> **Exercise description**
Reproduce word for word the lines between the one containing "You are a GUI" and the end of the entries below, both inclusive; leave out pictures.

Screenshot grounding data
▬▬▬▬▬▬

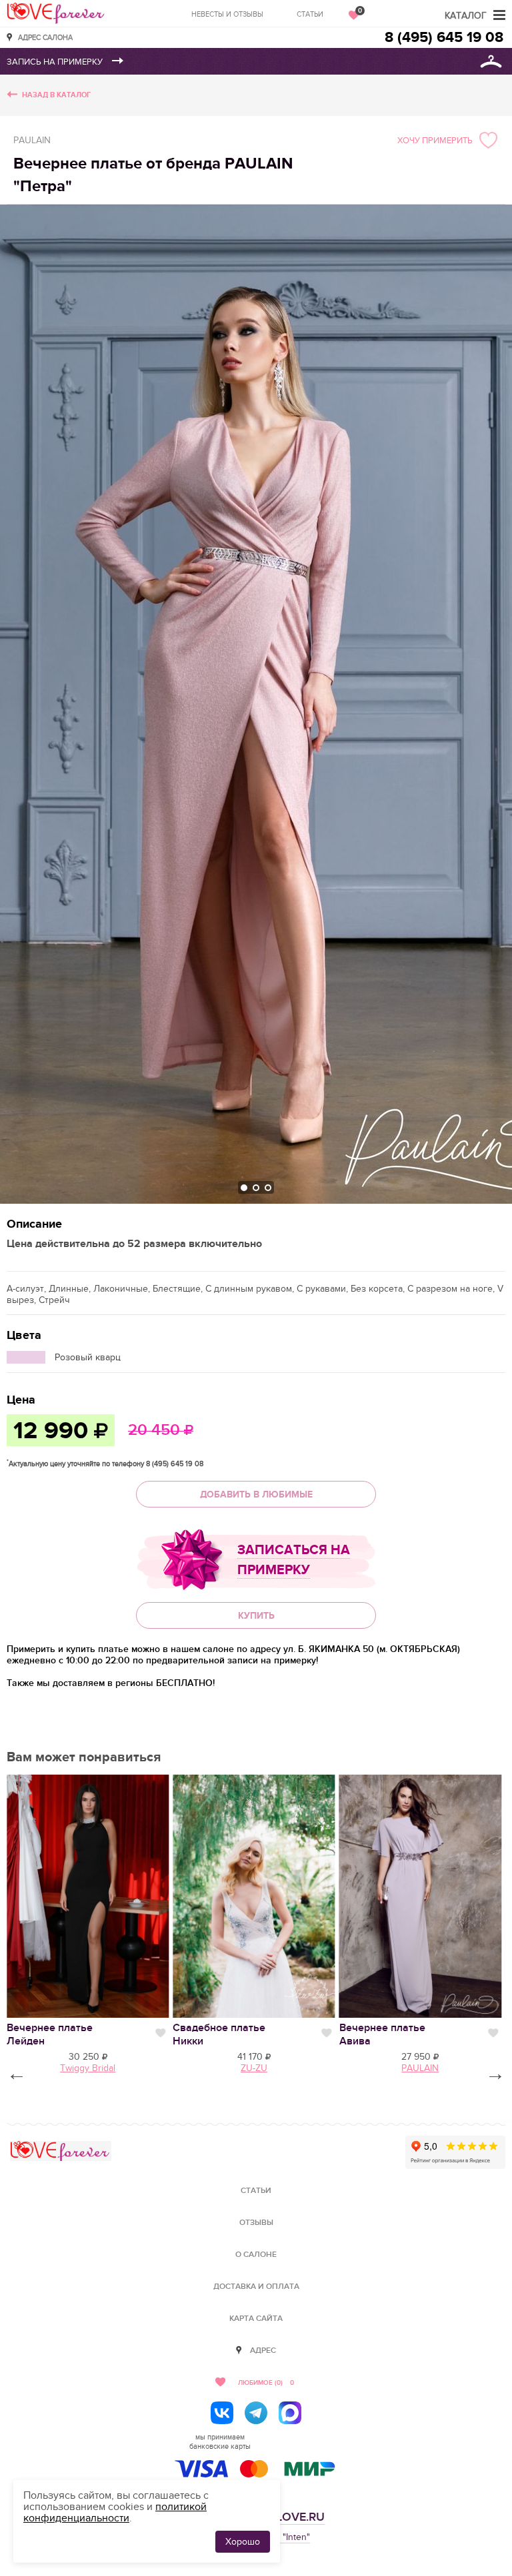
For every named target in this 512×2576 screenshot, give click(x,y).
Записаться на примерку (293, 1560)
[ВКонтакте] (222, 2412)
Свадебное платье (219, 2034)
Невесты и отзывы (227, 14)
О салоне (256, 2255)
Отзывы (256, 2223)
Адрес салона (45, 37)
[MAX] (290, 2412)
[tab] (244, 1187)
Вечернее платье (50, 2034)
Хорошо (242, 2541)
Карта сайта (256, 2319)
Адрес (263, 2351)
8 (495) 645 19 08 (444, 38)
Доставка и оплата (256, 2287)
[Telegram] (256, 2412)
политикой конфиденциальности (115, 2512)
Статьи (310, 14)
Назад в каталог (56, 95)
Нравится (160, 2033)
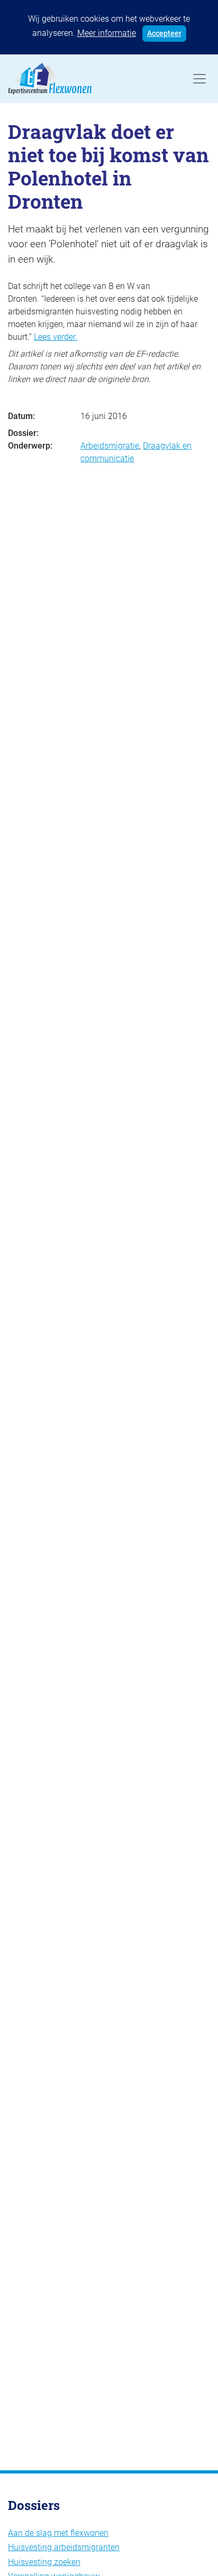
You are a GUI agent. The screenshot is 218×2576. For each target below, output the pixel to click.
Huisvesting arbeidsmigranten (64, 2547)
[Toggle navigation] (199, 79)
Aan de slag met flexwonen (58, 2533)
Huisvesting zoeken (44, 2562)
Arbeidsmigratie (109, 446)
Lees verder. (55, 337)
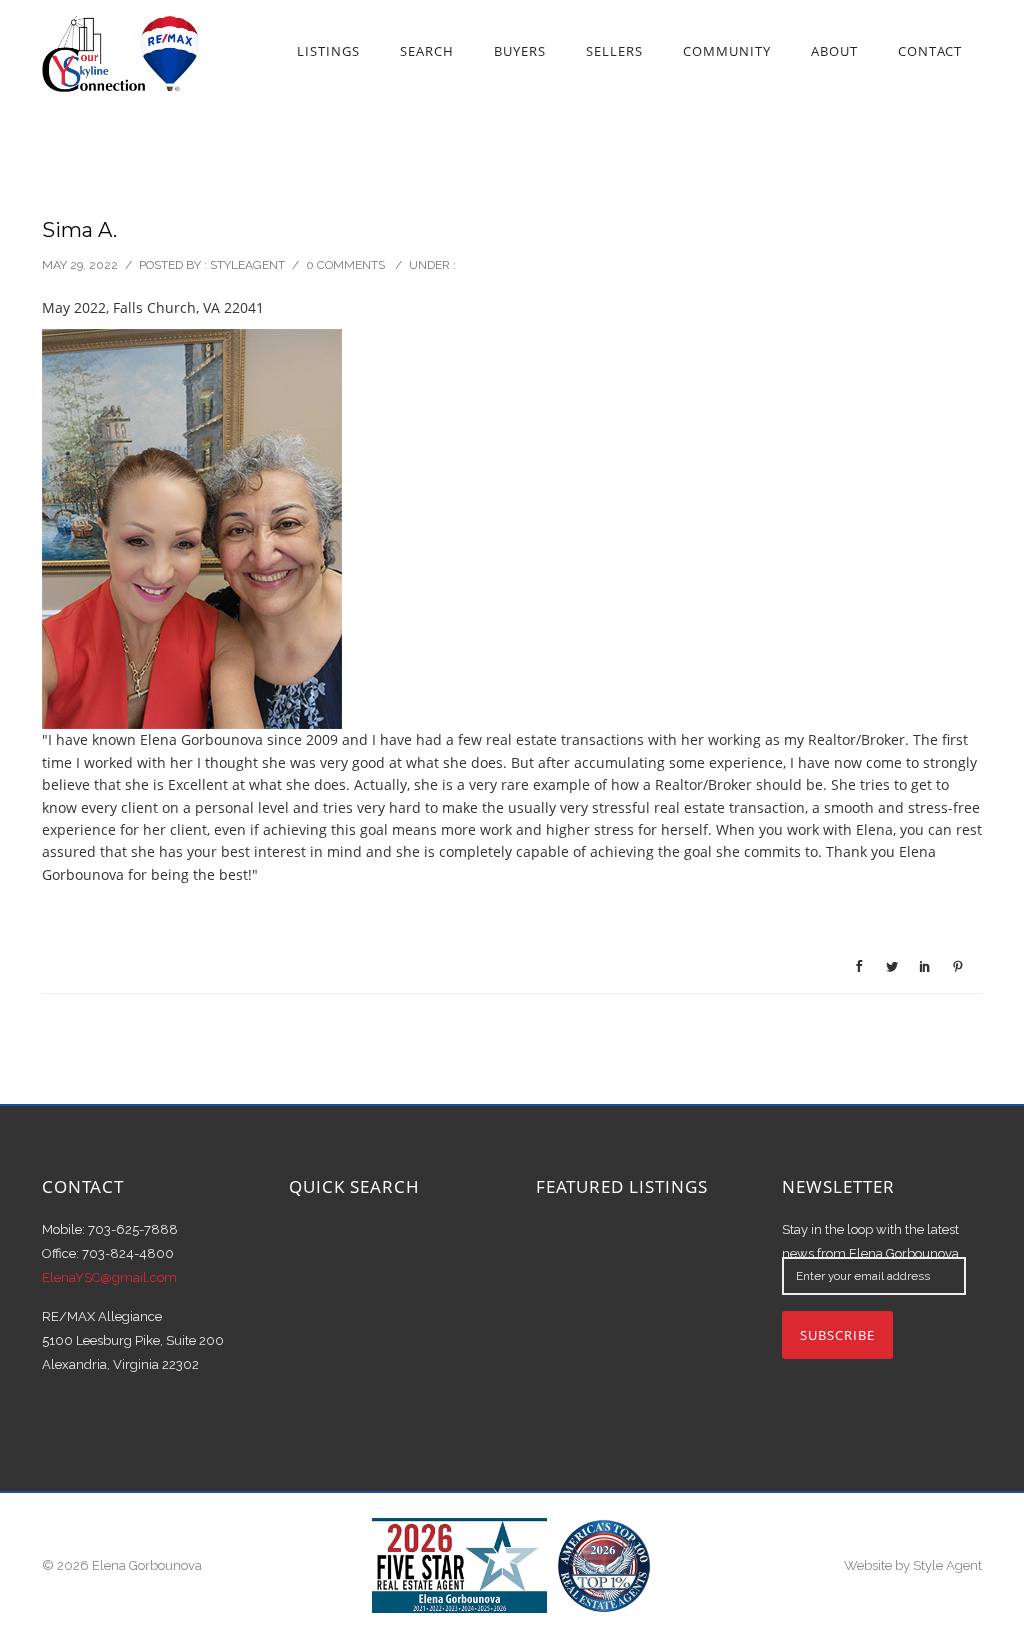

▬▬▬▬▬▬

> **Written solution**
You are a GUI agent. The screenshot is 218×2576. For each target below, output the pixel to click.
Huisvesting arbeidsmigranten (64, 2547)
[Toggle navigation] (199, 79)
Aan de slag met flexwonen (58, 2533)
Huisvesting zoeken (44, 2562)
Arbeidsmigratie (109, 446)
Lees verder. (55, 337)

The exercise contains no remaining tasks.